» WRITTEN PROBLEM: In the listing lines from the one containing "Task: Click the +3 Резонанс reward row" through the one containing "Open Change Moves", inclusive, change "floppy disk" to "diskette". Give those lines again with nothing else altered.

Extracted data entries:

========================================

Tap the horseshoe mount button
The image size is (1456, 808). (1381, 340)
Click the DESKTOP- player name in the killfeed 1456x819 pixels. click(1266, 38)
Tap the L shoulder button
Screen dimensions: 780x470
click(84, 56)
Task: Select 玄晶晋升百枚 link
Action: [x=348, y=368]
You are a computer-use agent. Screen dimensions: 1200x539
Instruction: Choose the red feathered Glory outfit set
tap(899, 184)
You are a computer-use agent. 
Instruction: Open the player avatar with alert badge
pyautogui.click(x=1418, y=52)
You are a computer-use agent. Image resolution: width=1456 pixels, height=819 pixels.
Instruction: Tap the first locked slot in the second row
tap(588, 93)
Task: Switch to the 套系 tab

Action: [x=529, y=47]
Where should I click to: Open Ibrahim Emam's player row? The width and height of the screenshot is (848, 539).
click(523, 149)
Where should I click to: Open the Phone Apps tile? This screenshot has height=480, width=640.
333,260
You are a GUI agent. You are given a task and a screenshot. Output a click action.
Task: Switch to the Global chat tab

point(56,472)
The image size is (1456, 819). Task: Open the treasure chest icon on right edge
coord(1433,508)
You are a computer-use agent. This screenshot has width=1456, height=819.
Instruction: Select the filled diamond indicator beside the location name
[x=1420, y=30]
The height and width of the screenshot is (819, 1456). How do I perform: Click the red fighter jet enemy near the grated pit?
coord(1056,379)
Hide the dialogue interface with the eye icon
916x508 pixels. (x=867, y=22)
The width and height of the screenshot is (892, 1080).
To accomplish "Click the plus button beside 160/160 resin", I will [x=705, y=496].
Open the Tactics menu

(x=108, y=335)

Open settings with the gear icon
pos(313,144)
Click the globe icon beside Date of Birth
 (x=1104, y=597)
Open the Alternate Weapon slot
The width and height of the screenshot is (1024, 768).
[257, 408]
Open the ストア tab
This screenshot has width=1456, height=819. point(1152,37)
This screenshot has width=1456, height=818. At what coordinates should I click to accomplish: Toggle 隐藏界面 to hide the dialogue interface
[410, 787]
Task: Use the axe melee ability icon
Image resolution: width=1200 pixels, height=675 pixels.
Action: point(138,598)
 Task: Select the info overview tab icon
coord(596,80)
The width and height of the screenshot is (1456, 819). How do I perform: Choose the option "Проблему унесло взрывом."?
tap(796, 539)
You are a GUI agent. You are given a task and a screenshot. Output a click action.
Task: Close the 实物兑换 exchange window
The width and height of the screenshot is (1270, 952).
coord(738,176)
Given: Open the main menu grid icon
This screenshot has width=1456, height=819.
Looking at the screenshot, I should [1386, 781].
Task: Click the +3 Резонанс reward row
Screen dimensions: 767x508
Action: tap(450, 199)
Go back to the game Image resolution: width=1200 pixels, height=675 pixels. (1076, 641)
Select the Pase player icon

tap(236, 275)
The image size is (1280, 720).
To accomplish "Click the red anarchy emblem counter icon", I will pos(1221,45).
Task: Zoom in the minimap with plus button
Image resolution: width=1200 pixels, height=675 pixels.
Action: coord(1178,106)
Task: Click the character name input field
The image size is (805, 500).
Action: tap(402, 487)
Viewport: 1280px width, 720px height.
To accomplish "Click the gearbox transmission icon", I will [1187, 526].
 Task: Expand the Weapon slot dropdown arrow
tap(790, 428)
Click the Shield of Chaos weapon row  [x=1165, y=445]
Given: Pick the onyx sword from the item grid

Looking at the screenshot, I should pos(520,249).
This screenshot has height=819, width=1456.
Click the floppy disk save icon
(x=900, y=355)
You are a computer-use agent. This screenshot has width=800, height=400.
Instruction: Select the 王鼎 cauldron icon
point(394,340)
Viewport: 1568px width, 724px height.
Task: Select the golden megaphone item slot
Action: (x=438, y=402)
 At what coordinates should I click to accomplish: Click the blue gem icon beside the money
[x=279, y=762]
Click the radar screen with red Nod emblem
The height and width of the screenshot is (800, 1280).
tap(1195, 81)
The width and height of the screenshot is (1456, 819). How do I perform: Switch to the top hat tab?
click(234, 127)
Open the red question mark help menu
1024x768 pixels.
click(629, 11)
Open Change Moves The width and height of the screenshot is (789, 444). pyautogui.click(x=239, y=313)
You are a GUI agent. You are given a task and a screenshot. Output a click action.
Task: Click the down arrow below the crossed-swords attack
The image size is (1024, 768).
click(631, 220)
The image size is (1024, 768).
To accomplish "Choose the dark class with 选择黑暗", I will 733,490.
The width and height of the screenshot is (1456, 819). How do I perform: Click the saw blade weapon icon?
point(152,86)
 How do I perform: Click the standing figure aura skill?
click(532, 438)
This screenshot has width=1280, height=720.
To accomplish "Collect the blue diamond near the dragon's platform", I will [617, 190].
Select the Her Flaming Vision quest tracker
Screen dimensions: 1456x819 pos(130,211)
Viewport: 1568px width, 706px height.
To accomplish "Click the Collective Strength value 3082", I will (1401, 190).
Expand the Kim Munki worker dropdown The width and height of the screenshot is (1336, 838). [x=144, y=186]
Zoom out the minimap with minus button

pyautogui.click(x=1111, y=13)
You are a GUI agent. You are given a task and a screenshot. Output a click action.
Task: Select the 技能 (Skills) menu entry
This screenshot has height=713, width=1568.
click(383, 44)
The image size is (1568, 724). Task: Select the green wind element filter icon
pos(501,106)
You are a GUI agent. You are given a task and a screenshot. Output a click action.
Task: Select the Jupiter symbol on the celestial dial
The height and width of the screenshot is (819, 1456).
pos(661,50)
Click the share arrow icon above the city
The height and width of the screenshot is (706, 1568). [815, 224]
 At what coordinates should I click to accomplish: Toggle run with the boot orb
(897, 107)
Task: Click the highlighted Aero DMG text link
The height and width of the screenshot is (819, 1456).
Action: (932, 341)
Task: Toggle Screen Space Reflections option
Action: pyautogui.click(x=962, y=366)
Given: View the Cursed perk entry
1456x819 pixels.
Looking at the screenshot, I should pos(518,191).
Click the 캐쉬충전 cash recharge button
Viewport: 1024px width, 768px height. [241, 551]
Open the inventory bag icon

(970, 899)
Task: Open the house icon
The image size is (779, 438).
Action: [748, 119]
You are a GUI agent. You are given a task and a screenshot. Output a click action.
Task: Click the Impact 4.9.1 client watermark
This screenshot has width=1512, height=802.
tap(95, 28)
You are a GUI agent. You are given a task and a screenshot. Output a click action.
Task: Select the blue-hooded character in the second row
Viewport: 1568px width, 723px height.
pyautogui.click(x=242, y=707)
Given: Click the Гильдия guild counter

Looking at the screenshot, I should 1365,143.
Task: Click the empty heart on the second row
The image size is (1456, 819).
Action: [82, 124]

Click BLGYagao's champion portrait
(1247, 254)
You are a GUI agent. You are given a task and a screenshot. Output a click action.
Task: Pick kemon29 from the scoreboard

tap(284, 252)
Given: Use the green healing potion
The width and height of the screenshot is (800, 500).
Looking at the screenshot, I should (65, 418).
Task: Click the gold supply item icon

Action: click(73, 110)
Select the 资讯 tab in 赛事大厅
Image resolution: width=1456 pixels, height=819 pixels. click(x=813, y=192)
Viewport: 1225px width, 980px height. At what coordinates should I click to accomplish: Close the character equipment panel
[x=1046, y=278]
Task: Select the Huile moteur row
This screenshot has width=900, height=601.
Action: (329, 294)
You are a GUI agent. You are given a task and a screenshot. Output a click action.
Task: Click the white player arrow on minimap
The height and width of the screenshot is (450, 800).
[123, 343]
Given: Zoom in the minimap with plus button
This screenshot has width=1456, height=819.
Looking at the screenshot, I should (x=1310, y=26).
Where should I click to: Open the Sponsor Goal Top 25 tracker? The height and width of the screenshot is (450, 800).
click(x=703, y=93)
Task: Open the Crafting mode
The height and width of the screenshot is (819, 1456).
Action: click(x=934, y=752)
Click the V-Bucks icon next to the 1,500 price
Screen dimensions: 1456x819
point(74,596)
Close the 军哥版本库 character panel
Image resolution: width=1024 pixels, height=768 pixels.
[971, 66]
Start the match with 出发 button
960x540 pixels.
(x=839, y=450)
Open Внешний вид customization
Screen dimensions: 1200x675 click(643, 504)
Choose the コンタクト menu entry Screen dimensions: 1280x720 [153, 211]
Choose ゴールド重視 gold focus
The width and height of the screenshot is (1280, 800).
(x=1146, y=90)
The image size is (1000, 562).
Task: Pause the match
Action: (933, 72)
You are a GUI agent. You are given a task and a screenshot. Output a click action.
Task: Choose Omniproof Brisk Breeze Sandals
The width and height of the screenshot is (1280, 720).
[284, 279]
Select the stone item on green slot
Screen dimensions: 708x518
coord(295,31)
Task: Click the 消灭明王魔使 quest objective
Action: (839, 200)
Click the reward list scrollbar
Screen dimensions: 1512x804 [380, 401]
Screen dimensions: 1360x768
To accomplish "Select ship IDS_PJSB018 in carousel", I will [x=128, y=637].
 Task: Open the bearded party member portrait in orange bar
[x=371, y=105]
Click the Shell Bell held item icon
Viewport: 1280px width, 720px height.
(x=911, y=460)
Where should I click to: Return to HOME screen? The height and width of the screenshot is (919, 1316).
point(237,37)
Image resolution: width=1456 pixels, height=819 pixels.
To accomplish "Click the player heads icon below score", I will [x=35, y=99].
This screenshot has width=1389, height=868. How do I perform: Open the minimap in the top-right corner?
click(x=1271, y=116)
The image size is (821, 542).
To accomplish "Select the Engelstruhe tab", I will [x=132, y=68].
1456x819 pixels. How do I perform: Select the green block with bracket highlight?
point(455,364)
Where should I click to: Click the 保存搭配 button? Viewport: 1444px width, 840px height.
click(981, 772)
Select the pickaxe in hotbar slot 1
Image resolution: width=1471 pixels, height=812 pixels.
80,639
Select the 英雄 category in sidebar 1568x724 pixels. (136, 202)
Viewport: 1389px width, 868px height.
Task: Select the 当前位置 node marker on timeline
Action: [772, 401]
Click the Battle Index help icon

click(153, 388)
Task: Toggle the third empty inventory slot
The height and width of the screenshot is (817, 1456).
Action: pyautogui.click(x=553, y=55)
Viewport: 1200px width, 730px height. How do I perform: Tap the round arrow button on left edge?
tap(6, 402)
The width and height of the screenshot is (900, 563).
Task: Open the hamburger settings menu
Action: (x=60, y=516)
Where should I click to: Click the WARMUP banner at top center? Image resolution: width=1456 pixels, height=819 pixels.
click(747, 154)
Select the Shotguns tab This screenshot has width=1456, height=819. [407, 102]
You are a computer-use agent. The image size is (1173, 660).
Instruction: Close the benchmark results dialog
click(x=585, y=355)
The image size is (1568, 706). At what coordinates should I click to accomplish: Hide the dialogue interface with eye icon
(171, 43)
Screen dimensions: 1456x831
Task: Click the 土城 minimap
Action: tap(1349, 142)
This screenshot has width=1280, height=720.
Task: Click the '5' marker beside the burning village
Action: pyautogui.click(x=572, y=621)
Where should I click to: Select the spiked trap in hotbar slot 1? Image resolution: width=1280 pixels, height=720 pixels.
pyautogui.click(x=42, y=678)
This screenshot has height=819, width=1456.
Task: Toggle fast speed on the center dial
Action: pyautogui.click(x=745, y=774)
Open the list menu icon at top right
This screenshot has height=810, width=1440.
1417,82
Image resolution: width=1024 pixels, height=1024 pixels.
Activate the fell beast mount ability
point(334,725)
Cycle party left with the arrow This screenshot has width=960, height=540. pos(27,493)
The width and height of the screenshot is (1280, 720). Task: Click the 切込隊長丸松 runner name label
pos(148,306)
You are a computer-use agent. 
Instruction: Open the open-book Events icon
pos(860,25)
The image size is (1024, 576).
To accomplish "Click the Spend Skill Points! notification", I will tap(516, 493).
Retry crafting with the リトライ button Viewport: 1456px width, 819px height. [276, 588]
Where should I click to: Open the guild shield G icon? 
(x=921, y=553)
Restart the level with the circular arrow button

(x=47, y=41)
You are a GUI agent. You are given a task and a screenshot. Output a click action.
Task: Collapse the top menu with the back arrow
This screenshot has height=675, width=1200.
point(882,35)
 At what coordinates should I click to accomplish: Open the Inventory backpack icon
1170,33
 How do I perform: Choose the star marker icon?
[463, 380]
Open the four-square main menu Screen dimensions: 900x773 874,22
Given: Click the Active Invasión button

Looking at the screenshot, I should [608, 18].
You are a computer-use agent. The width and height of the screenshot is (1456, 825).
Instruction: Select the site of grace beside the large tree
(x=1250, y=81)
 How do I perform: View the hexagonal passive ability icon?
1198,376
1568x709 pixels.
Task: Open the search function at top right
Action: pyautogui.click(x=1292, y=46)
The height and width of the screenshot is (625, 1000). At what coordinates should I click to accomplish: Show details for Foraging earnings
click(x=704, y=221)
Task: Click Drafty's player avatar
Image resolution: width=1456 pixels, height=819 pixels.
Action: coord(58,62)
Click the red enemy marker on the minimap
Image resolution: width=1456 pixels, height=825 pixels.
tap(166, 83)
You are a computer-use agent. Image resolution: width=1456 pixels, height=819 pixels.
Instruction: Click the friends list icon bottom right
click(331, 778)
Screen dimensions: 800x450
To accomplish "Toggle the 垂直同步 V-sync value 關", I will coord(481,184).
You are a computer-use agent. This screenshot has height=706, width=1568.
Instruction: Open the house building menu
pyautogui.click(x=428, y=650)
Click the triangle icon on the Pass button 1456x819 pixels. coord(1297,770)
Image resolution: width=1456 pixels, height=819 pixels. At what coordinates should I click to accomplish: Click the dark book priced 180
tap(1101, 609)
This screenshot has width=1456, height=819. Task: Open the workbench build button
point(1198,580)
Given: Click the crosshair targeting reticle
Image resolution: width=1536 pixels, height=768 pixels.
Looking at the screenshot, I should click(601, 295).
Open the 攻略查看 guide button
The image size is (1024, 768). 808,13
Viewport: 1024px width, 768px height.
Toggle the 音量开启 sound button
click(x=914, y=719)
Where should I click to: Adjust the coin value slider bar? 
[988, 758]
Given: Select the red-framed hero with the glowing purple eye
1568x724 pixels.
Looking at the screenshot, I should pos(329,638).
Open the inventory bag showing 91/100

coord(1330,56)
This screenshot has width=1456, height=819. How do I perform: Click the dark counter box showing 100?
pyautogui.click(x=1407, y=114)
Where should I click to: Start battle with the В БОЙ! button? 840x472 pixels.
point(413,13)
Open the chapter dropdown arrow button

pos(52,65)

========================================

» RESPONSE FOR THIS EXERCISE:
Task: Click the +3 Резонанс reward row
Screen dimensions: 767x508
Action: tap(450, 199)
Go back to the game Image resolution: width=1200 pixels, height=675 pixels. (1076, 641)
Select the Pase player icon

tap(236, 275)
The image size is (1280, 720).
To accomplish "Click the red anarchy emblem counter icon", I will pos(1221,45).
Task: Zoom in the minimap with plus button
Image resolution: width=1200 pixels, height=675 pixels.
Action: coord(1178,106)
Task: Click the character name input field
The image size is (805, 500).
Action: tap(402, 487)
Viewport: 1280px width, 720px height.
To accomplish "Click the gearbox transmission icon", I will [1187, 526].
 Task: Expand the Weapon slot dropdown arrow
tap(790, 428)
Click the Shield of Chaos weapon row  [x=1165, y=445]
Given: Pick the onyx sword from the item grid

Looking at the screenshot, I should pos(520,249).
This screenshot has height=819, width=1456.
Click the diskette save icon
(x=900, y=355)
You are a computer-use agent. This screenshot has width=800, height=400.
Instruction: Select the 王鼎 cauldron icon
point(394,340)
Viewport: 1568px width, 724px height.
Task: Select the golden megaphone item slot
Action: (x=438, y=402)
 At what coordinates should I click to accomplish: Click the blue gem icon beside the money
[x=279, y=762]
Click the radar screen with red Nod emblem
The height and width of the screenshot is (800, 1280).
tap(1195, 81)
The width and height of the screenshot is (1456, 819). How do I perform: Switch to the top hat tab?
click(234, 127)
Open the red question mark help menu
1024x768 pixels.
click(629, 11)
Open Change Moves The width and height of the screenshot is (789, 444). pyautogui.click(x=239, y=313)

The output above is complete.